In 2012 the fifth partner was brought into the business – chief financial officer Jean-Michel Koenig. Koenig recognised that the keys to improving revenue lay in getting better deals with the distributors, and this could only be achieved by deeper networks and holding more market leverage.
In 2014 Triggerfish signed a deal with William Morris Endeavor (WME), the Beverly Hills super-agent operating at the heartbeat of Hollywood. The deal sees WME partnering with Triggerfish to raise financing, handle distribution and use their extensive networks to enable the young studio to grow into their vision.
“We understand that to reach our aims, we can’t put a ceiling on what we want to achieve. If you want to be big, you have to think big, but understand that it’s the small, careful, and above all, patient steps that get you there. It would be delusional to expect to compete with the major studios on our first films, but we know we can get there eventually if we don’t lose our focus.”

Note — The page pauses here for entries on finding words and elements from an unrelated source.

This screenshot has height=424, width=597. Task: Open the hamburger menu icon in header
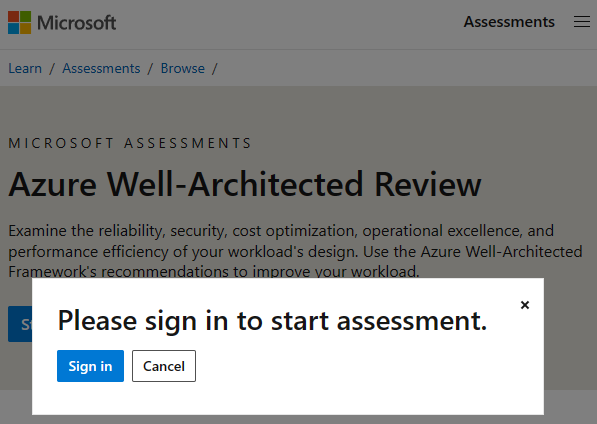tap(582, 22)
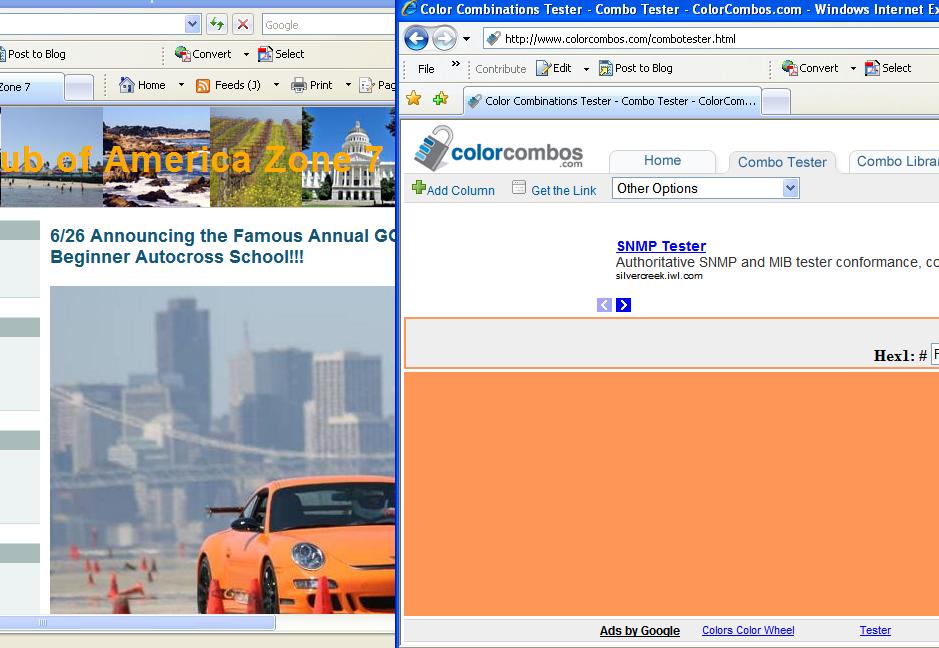Click the Print icon in left browser

point(298,85)
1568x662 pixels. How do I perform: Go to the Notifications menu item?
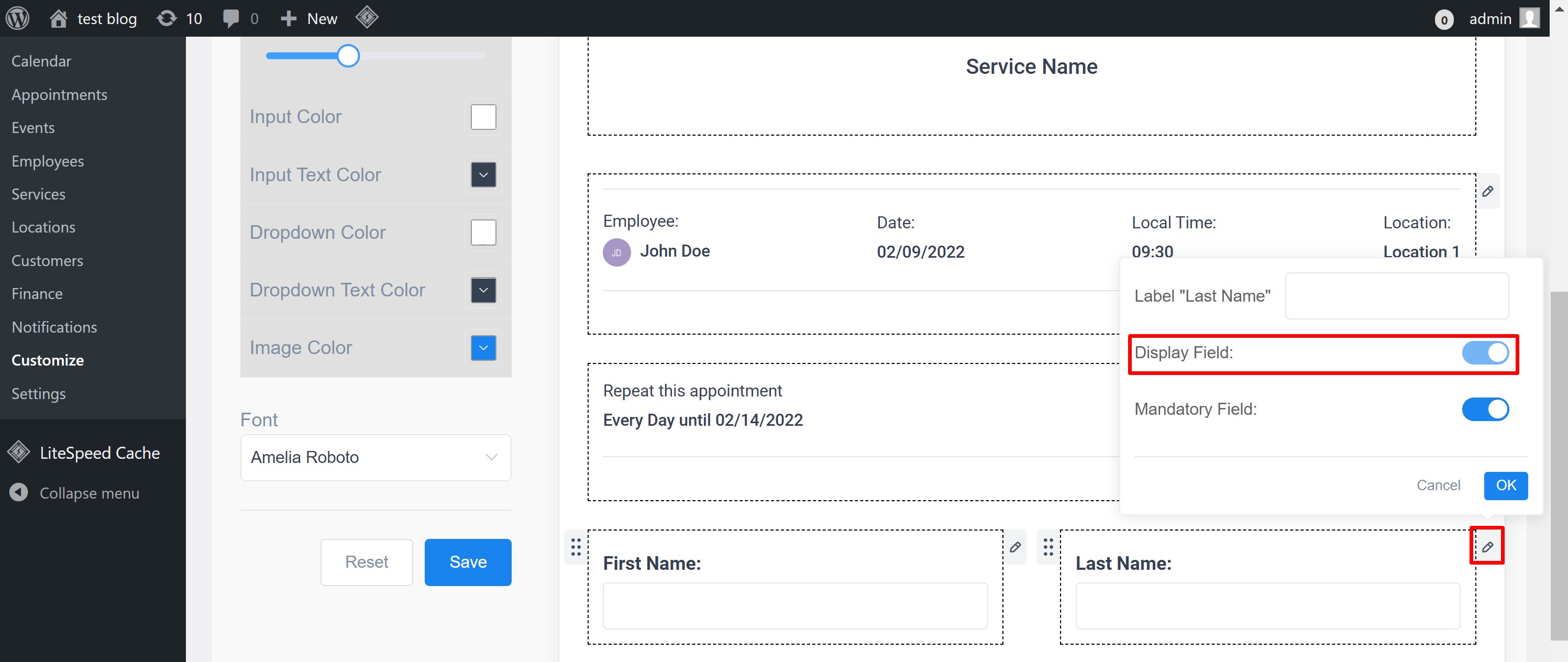(x=54, y=327)
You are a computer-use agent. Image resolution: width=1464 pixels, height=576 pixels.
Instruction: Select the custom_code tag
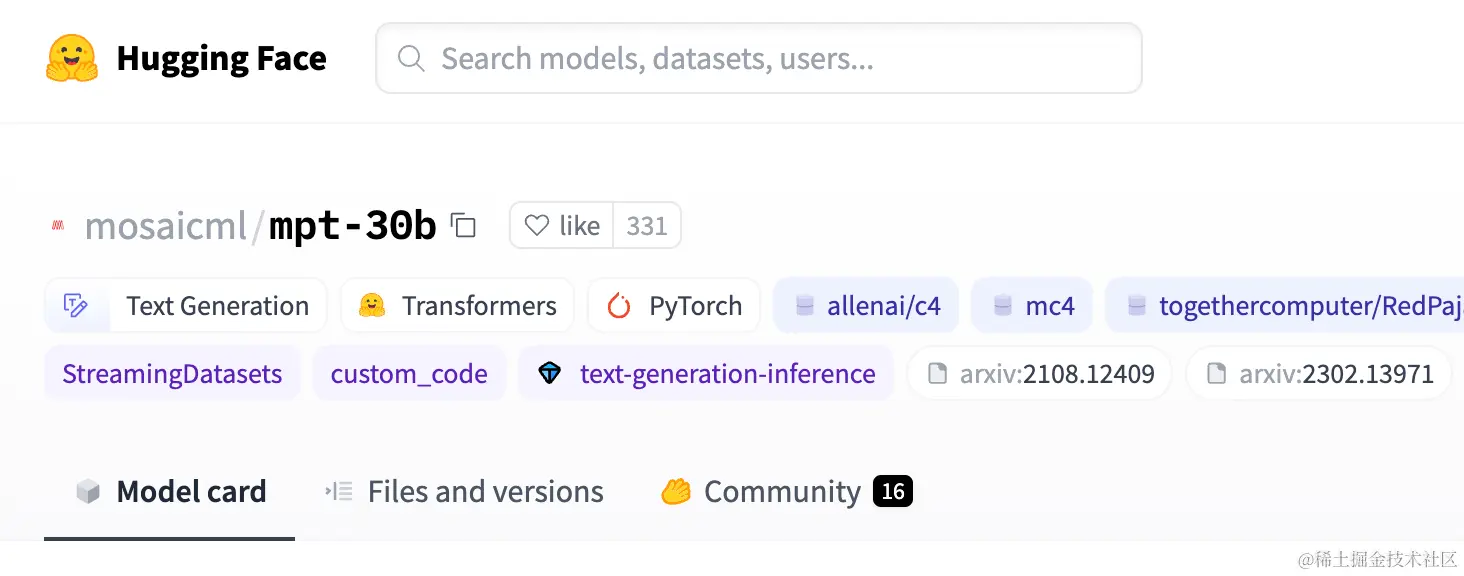(x=409, y=374)
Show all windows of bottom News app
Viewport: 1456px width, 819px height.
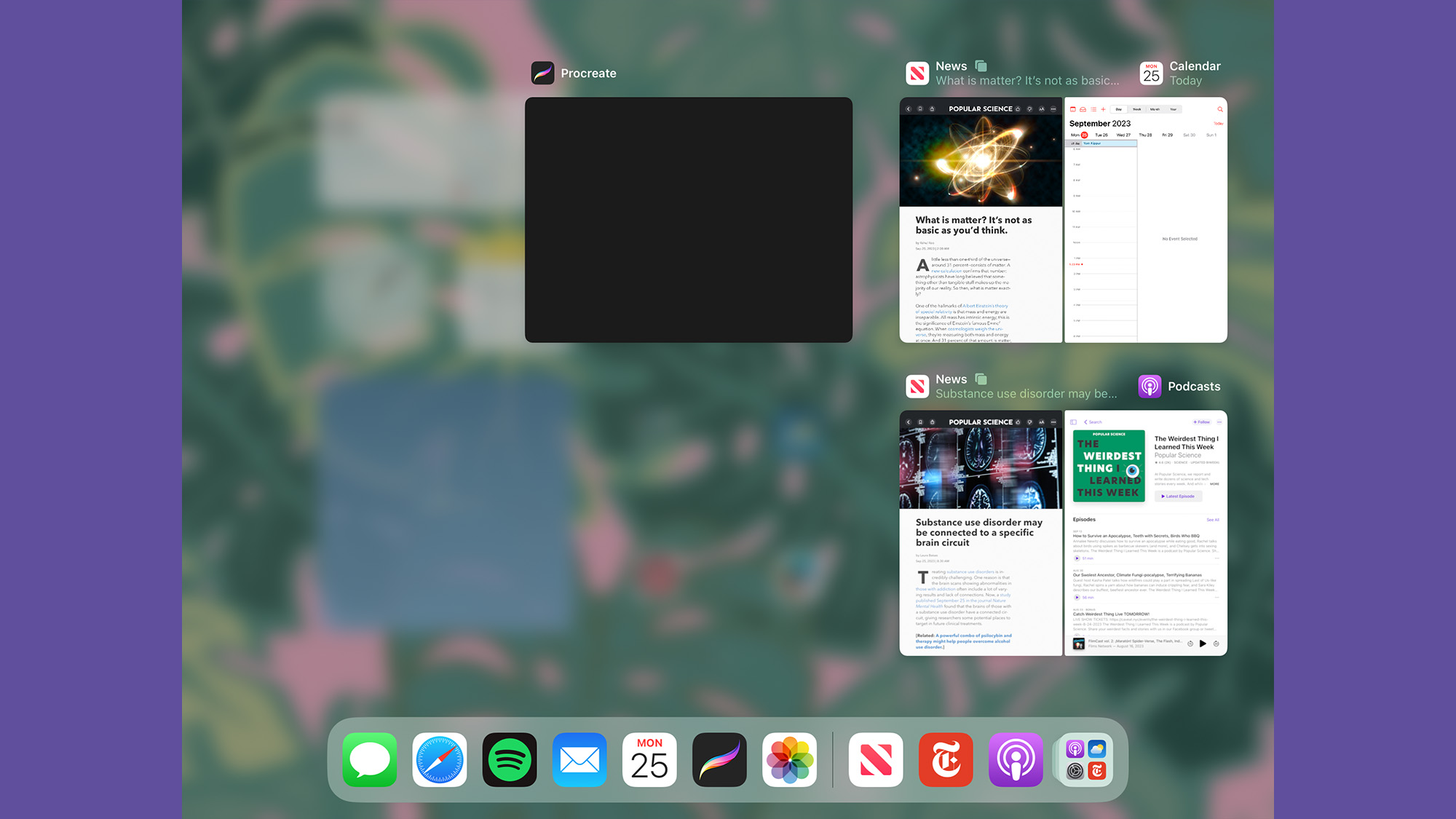pyautogui.click(x=981, y=379)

A third project, Sea Monster, has already been in development for three years, and a fourth, Seal Team, is hot on its heels.
Meanwhile, Triggerfish’s momentum is accelerating, and the company is racking up awards, including the Sanlam/Business Partners Innovator of the Year award in 2012, and a nomination for the South African Premier Business Awards for best Exporter, as well as many awards for their films from China to Brazil. The ultimate goal is still a long way off, but anything really worth achieving always is.